━━━ Dataset ━━━
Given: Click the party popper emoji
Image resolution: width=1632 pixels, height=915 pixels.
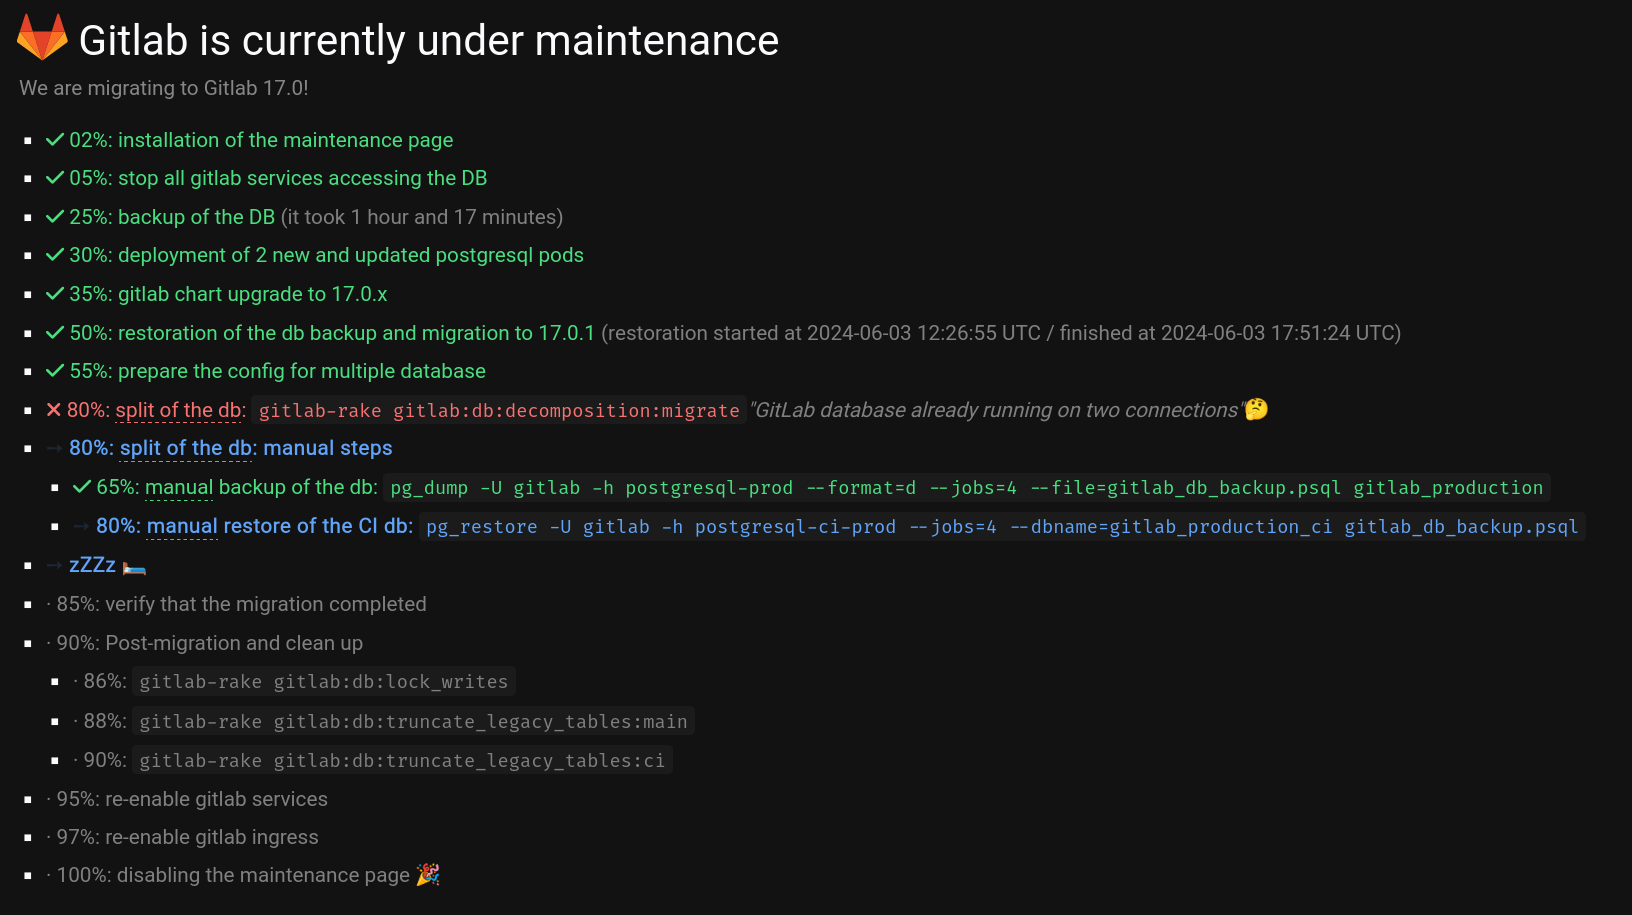Looking at the screenshot, I should tap(428, 875).
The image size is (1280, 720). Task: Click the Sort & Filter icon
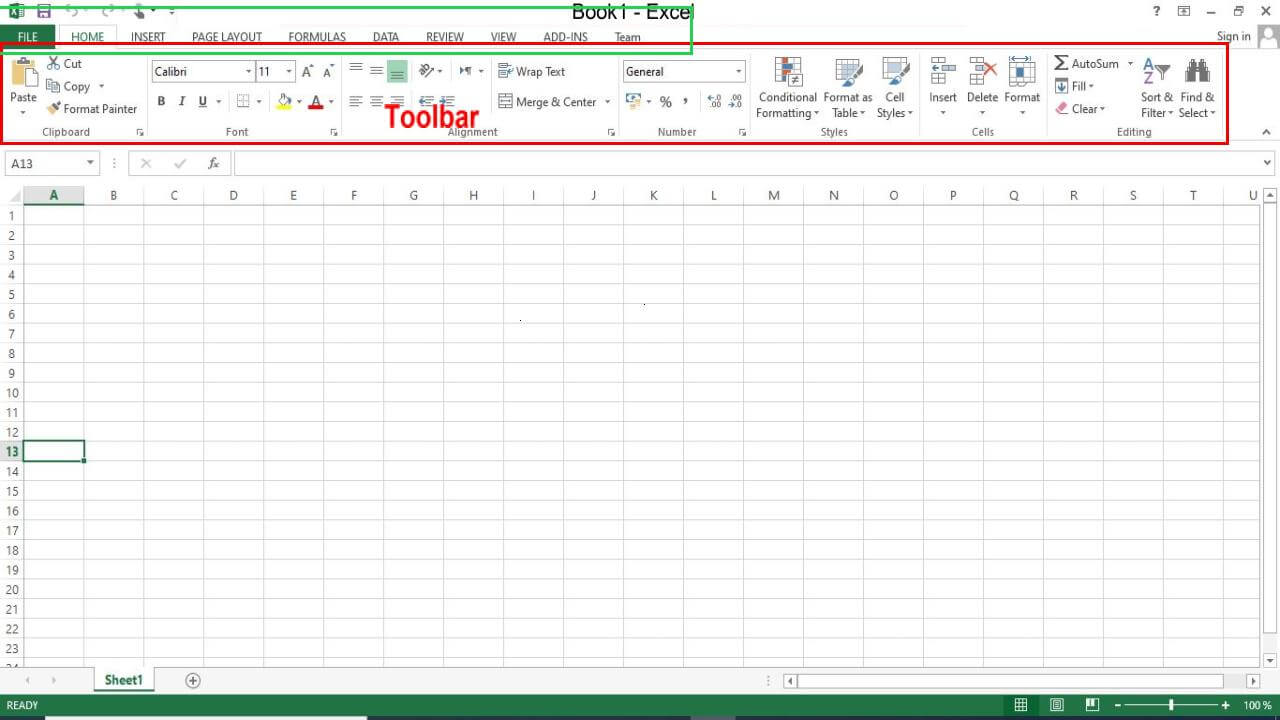click(1156, 72)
━━━
__Requirement__.
Rewrite the listing above so that every "pixels" becomes "px", with all other text unchanged. Leave the pictures out.

__Task answer__.
Given: Click the party popper emoji
Image resolution: width=1632 px, height=915 px.
Looking at the screenshot, I should tap(428, 875).
The image size is (1280, 720). Task: Click the Sort & Filter icon
click(1156, 72)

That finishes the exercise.